102. Rechtsfehlerhaft ist hingegen die Annahme des Berufungsgerichts, die Klage sei unzulässig, weil die Eigentümerliste mit den Namen und ladungsfähigen Anschriften der Beklagten nicht - wie es § 44 Abs. 1 Satz 2 WEG fordert - bis zum Schluss der mündlichen Verhandlung erster Instanz nachgereicht worden ist. Richtig ist, dass die Klage in erster Instanz wegen dieses Versäumnisses als unzulässig hätte abgewiesen werden müssen (Senat, Urteil vom - V ZR 190/10, NJW 2011, 1738). Der Senat hat indes - freilich zeitlich nach dem angefochtenen Urteil - entschieden, dass dieser Zulässigkeitsmangel, nicht anders als andere Zulässigkeitsmängel, im Berufungsrechtszug geheilt werden kann (Urteil vom - V ZR 99/10, WuM 2011, 481).
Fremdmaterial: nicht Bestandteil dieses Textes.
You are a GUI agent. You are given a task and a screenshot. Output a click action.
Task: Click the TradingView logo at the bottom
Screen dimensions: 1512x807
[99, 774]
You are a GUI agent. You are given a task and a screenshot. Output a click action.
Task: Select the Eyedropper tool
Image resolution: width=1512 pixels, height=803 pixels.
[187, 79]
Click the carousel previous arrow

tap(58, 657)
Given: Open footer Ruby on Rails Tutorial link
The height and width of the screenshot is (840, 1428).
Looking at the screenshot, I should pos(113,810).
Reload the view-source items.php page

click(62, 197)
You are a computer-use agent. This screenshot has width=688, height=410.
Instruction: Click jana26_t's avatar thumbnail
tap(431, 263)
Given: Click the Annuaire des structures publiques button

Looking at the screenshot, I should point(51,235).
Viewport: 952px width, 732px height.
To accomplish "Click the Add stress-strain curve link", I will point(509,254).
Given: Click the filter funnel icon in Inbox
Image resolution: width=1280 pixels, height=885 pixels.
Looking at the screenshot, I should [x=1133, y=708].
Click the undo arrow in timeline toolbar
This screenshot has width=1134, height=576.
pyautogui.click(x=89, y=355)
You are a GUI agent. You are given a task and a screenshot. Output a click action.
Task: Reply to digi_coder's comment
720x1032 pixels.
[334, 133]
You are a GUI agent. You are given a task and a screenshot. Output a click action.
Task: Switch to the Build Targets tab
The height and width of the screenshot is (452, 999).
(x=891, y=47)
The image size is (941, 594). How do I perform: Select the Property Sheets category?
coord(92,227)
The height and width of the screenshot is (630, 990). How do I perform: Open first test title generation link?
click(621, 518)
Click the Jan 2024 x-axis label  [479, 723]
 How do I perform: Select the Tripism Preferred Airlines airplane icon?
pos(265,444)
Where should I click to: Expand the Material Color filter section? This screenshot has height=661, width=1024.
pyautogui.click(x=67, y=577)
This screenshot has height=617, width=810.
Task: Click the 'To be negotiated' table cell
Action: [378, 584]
Er hat dies zwar nur für das Fehlen der ladungsfähigen Anschriften entschieden, weil sich das Versäumnis in dem konkreten Fall darauf beschränkte. Dasselbe gilt aber - naheliegend - auch für das Fehlen der Namensangaben. Die Klage kann dann in zweiter Instanz nicht mehr als unzulässig abgewiesen werden. Auf die materielle Ausschlussfrist nach § 46 Abs. 1 Satz 2 WEG bleibt der zunächst gegebene und später geheilte Zulässigkeitsmangel ebenfalls ohne Auswirkungen (Senat aaO). Zum Schutze der Beklagten ist allerdings zu prüfen, ob die Verfahrensweise des Klägers Kostenfolgen nach § 97 Abs. 2 ZPO hat.
III.
11Das angefochtene Urteil unterliegt daher der Aufhebung; die Sache ist zur Prüfung der Begründetheit der Klage an das Berufungsgericht zurückzuverweisen, § 563 Abs. 1 ZPO.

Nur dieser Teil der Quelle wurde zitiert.